> [Work task] Write out the part of the excerpt below about President Obama and the Chamber of Commerce that runs between "President Obama talked" and "mention the FCPA.", inclusive, with no changes.

> [Excerpt to read]
President Obama talked yesterday to the U.S. Chamber of Commerce — the folks pushing for some big changes to the Foreign Corrupt Practices Act. But if his audience was hoping for the President’s support, they didn’t get it.

Some laws may need reform, he said — the tax code, environmental regulations, and medical malpractice rules among them — but he didn’t mention the FCPA.

In October, the Chamber of Commerce started a big push to “fix” the antibribery provisions. In a paper co-written by a former Enron prosecutor, the Chamber proposed creating a so-called “good-faith” defense, limiting the application of respondeat superior, trimming back successor liability for acquiring companies, and narrowing the definition of “foreign official.”

> [Provided data]

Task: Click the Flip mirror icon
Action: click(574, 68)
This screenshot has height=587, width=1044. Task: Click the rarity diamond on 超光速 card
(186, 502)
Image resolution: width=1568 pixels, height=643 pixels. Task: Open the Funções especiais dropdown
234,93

...

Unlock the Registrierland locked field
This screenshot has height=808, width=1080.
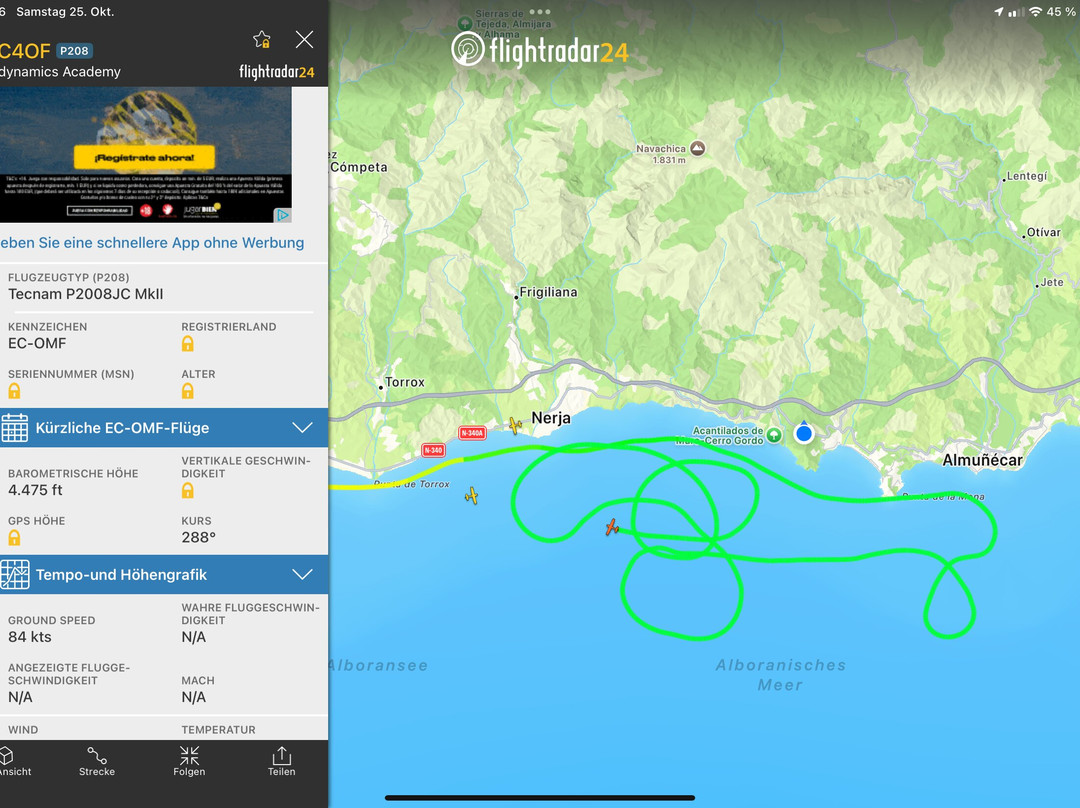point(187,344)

==

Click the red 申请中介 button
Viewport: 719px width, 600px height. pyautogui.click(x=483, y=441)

> [Task result]
President Obama talked yesterday to the U.S. Chamber of Commerce — the folks pushing for some big changes to the Foreign Corrupt Practices Act. But if his audience was hoping for the President’s support, they didn’t get it.

Some laws may need reform, he said — the tax code, environmental regulations, and medical malpractice rules among them — but he didn’t mention the FCPA.